Mars
- Author: Fritz Zorn
- Publication date: 1977
- ISBN: 3596222028

= Mars (Zorn book) =

Essay written by Fritz Angst under the pseudonym Fritz Zorn

Mars is an autobiographical book by Fritz Angst (1944–1976) under the pseudonym Fritz Zorn. It was first published in 1977. Adolf Muschg wrote its long and engaged foreword. The book was reviewed in the book review section of The New York Times, which says that the author's pseudonym of "Fritz Zorn" literally means "Freddie Anger".
In the book, written after the author was diagnosed with cancer, Zorn describes and criticizes his environment, entourage, and upbringing in one of the wealthiest lakeshore neighborhoods of Zurich, Switzerland, where he says he was "educated to death". Zorn laments his "unlived life": though he apparently became successful in the eyes of the bourgeoisie (he attended university and became a teacher), his whole life was "wrong". He suffered from depression and never had friends or a girlfriend.

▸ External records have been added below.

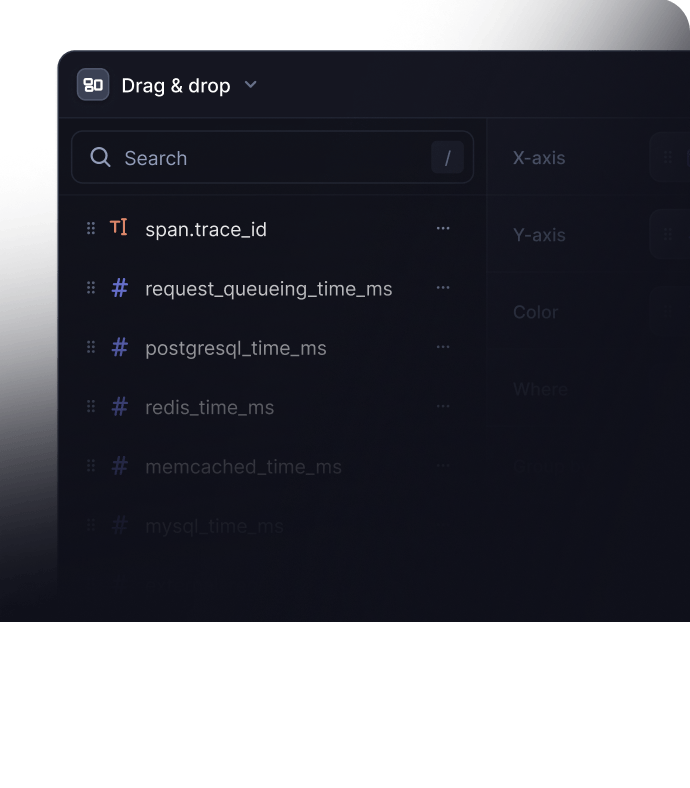This screenshot has height=788, width=690.
Task: Click the slash shortcut key badge
Action: (x=447, y=158)
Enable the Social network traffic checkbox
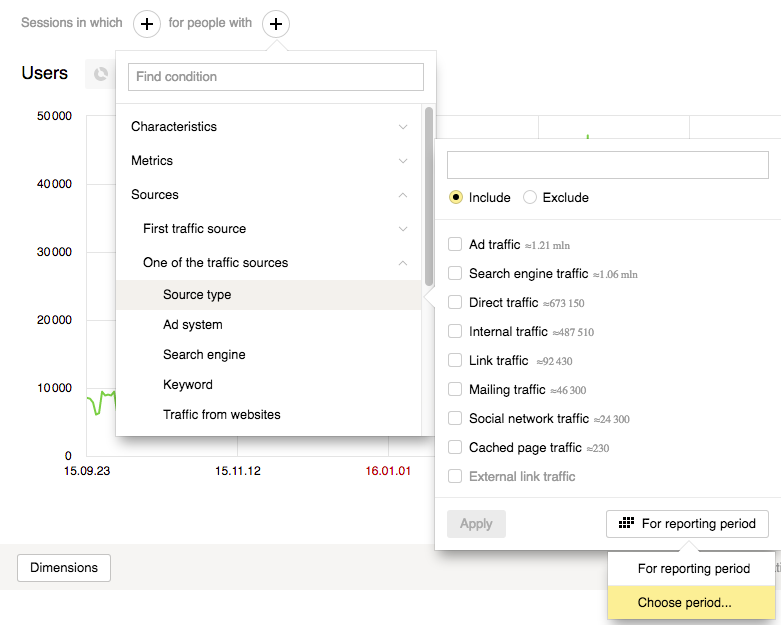781x625 pixels. pos(455,418)
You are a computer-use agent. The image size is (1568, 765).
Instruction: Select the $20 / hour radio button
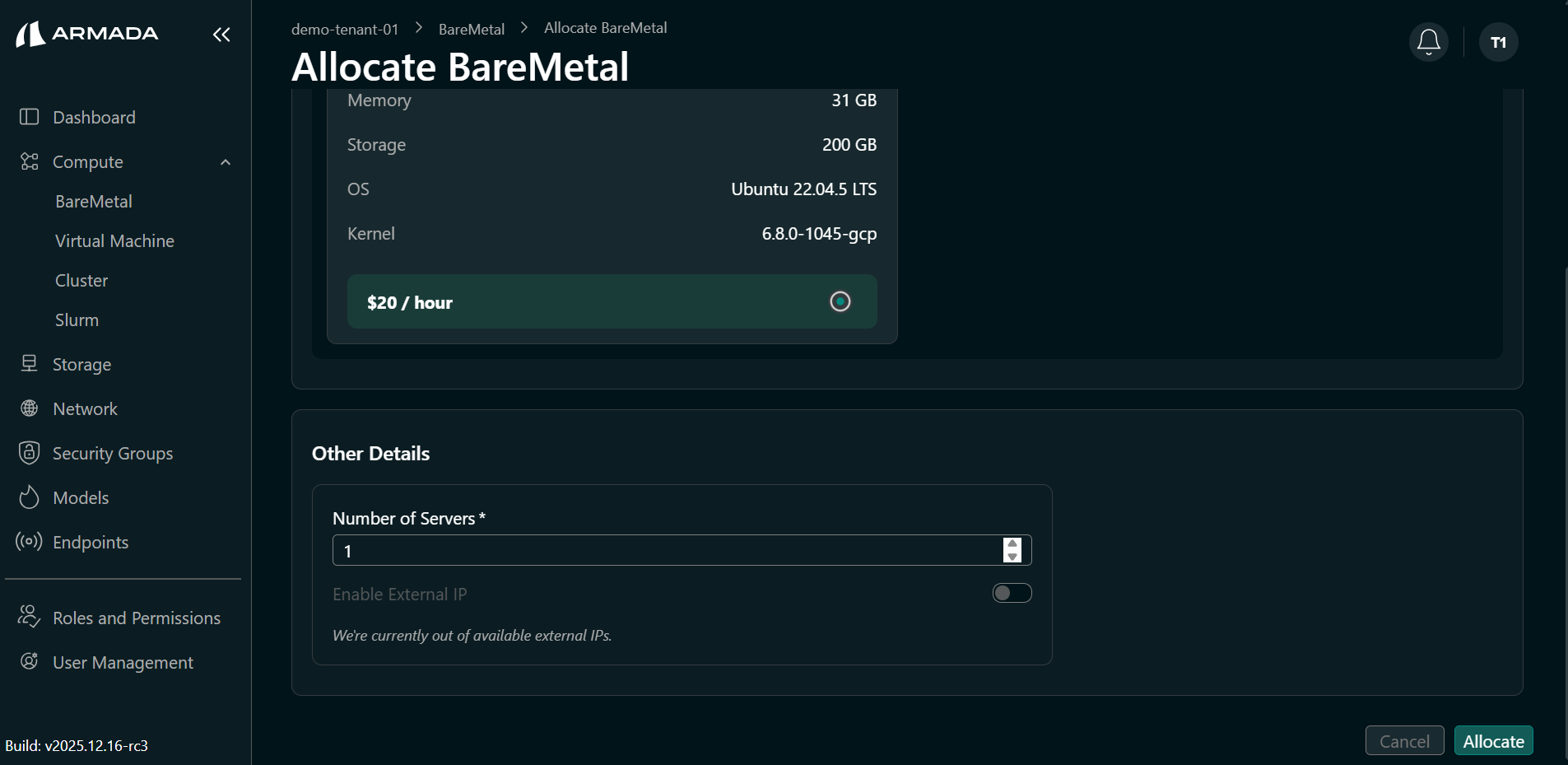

The book saw significant success in Europe in the late 1970s and early 1980s, but was not well received in the late 1980s nor in English translation. The New York Times reviewed it harshly, saying the author's experience with cancer did "not confer acuity or wisdom – only pain, suffering and despair". The review wonders why the book was published at all, referring to it as "whining" and saying it "continues for 143 pages of almost sadistic tedium".

The author believed that cancer was psychosomatic, caused by mental pain and repressed emotions, a theme which became popular in several self-help books of the time.

The book has been translated into several languages. Alex and Daniel Varenne developed a comic book based on the book in 1988, and Darius Peyamiras wrote and directed a play drawn from it in 2001.